However, a visiting judge from Florida, in her dissent of the majority opinion, complained that the majority incorrectly viewed in isolation various comments allegedly made by the manager, and that context matters. “The conduct in this case goes well beyond ‘ordinary socializing in the workplace,'” she wrote, according to The American Lawyer. “The Appellants found [the manager’s] conduct offensive, and several of their peers in management testified that they found the conduct to be offensive. While the law utilizes an objective standard to evaluate hostile work environment claims, this standard is justifiable only if it accurately reflects real-life workplace conditions and expectations. When the objective ‘reasonable person’ standard becomes so divorced from reality that a reasonable person can be unreasonably subjected to discriminatory conduct under the case law, the courts cease to give effect to the statutory language and the remedial purpose of Title VII.”

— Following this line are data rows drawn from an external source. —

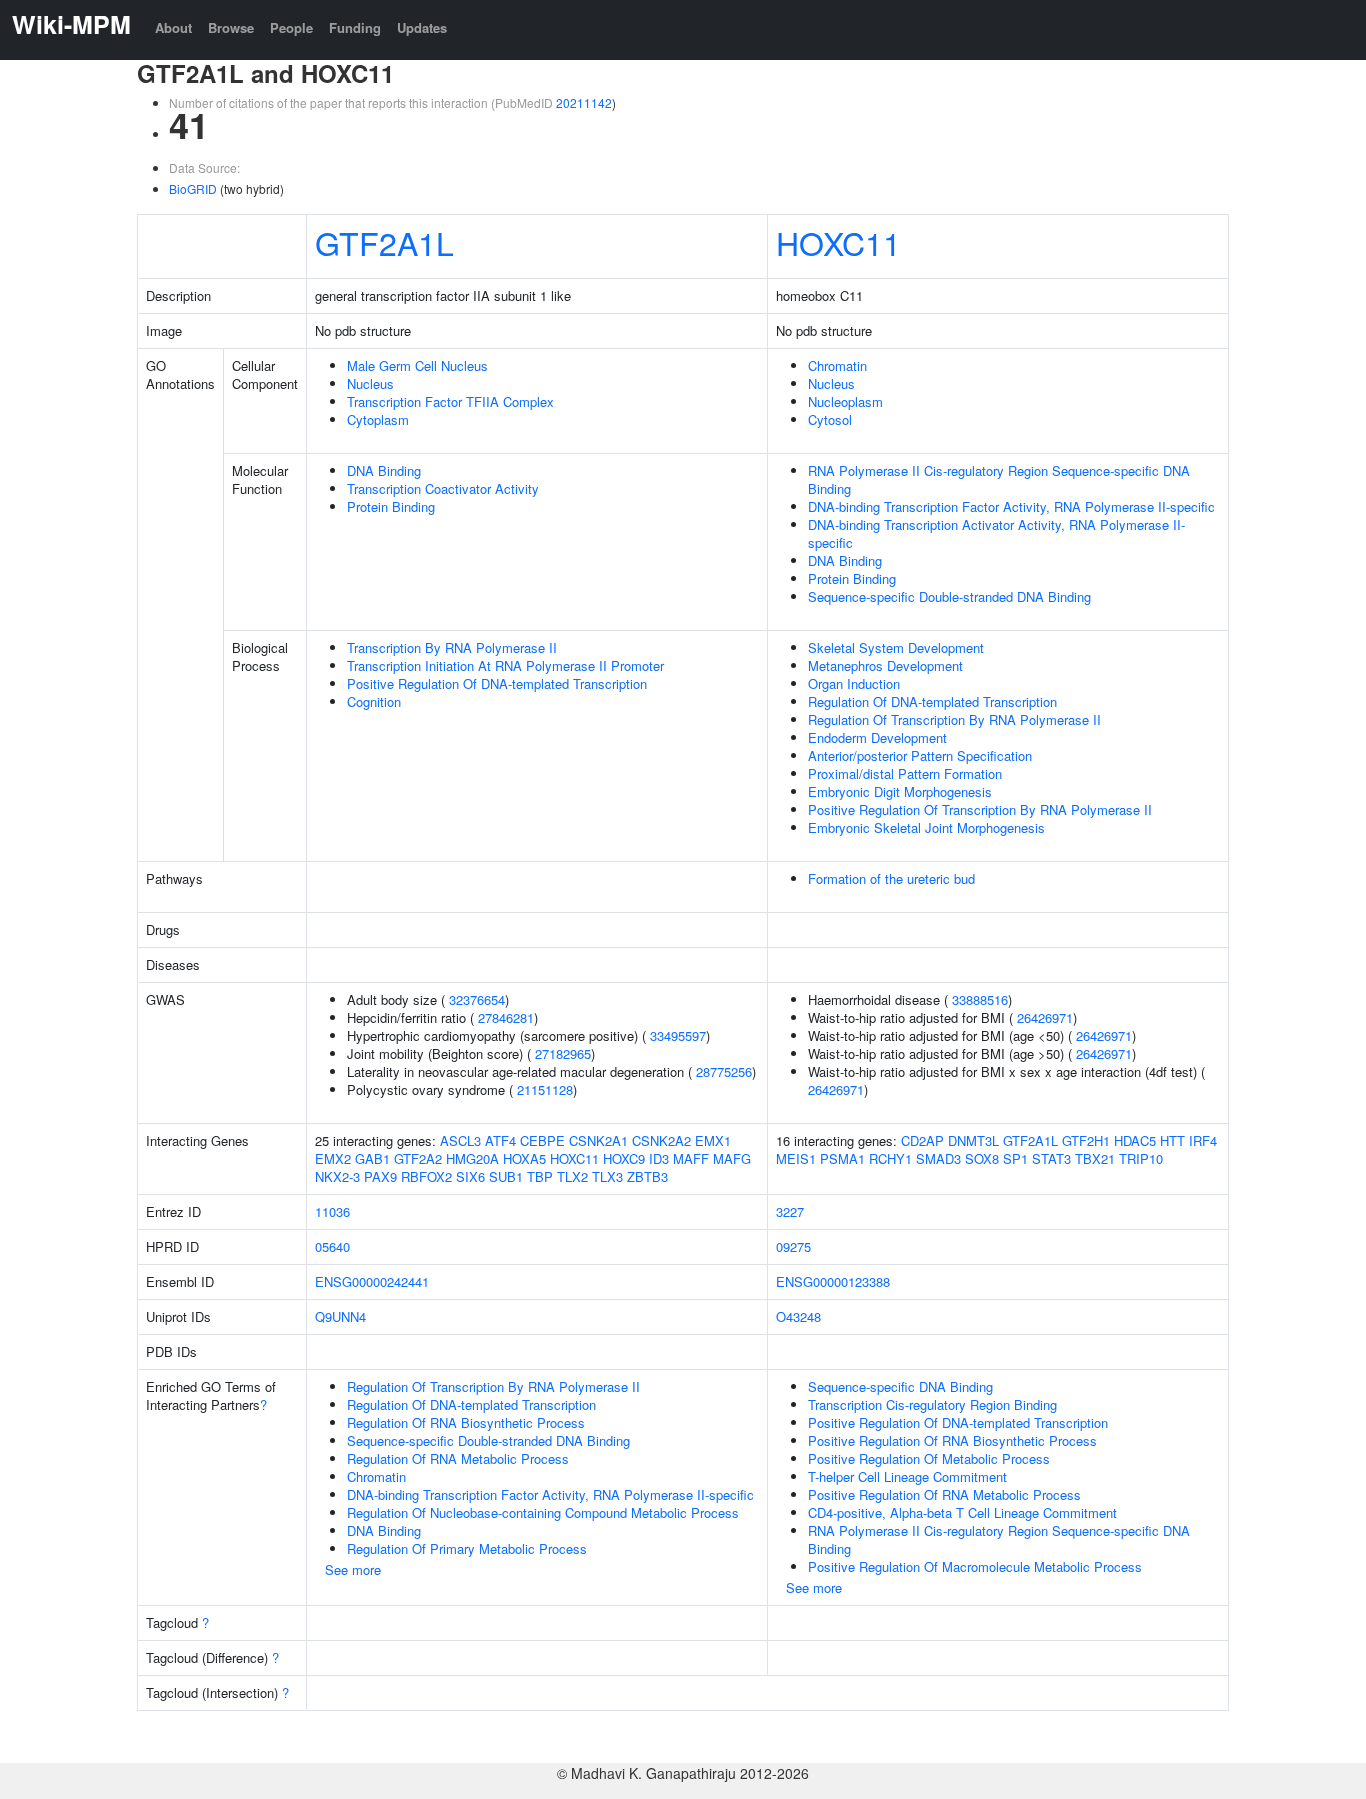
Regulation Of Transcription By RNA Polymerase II (954, 719)
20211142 (584, 102)
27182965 (563, 1053)
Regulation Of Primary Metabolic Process (467, 1548)
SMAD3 (938, 1158)
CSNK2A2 (661, 1140)
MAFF (691, 1158)
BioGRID (193, 188)
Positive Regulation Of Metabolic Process (929, 1458)
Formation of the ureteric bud (891, 878)
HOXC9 (624, 1158)
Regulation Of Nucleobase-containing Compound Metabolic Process (543, 1512)
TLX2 (572, 1176)
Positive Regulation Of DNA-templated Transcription (497, 683)
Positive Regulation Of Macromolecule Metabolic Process (975, 1566)
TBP (540, 1176)
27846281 (506, 1017)
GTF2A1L (384, 242)
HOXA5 (524, 1158)
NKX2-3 (337, 1176)
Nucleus (370, 383)
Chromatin (837, 365)
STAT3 (1051, 1158)
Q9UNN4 (340, 1316)
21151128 (545, 1089)
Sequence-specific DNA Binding (900, 1386)
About (173, 27)
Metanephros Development (885, 665)
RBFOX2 (426, 1176)
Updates (422, 27)
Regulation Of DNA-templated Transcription (932, 701)
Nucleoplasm (845, 401)
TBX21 (1095, 1158)
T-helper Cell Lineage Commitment (907, 1476)
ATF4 (500, 1140)
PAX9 (380, 1176)
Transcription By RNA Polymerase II (452, 647)
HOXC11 (838, 242)
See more (353, 1569)
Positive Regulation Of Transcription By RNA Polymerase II (980, 809)
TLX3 (607, 1176)
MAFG (732, 1158)
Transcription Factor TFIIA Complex (450, 401)
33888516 (980, 999)
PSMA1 (842, 1158)
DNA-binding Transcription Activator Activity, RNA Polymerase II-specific (996, 533)
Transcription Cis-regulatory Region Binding (932, 1404)
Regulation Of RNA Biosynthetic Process (466, 1422)
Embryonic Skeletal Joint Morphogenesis (926, 827)
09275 (793, 1246)
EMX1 (713, 1140)
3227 (790, 1211)
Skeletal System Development (896, 647)
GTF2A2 (418, 1158)
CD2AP (922, 1140)
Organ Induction (854, 683)
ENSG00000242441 (372, 1281)
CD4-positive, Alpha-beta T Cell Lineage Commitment (962, 1512)
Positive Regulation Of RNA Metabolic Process (944, 1494)
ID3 (659, 1158)
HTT (1172, 1140)
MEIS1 (796, 1158)
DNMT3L (973, 1140)
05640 (332, 1246)
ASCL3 (460, 1140)
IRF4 (1203, 1140)
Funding (355, 27)
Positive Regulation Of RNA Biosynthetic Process (952, 1440)
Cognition (374, 701)
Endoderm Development (877, 737)
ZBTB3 (647, 1176)
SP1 (1015, 1158)
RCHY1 (890, 1158)
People (291, 27)
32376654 (477, 999)
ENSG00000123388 (833, 1281)
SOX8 (982, 1158)
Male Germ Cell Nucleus (417, 365)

The panel moved forward the plaintiffs’ claims of retaliation to be decided by a jury.

The plaintiffs contend that a regional human resources manager began making inappropriate sexual overtures to them within a month of being transferred to their region in March 2005, including comments he “could not stop thinking about” one of the employees and allegedly asking if he wore “boxers or briefs or nothing” and whether he shaved his body, among other things.

In addition, the plaintiffs contend that during in-person meetings the manager massaged their necks and shoulders, played with their hair, and hugged them in front of other managers.

In December 2005, after they had complained to various managers about the manager’s actions, the two employees were fired from Home Depot. The company claims the harassment stopped as soon as the plaintiffs formally complained and that they were terminated for violating company policy related to discounting.

The case is Corbitt v. Home Depot U.S.A., No. 08-12199.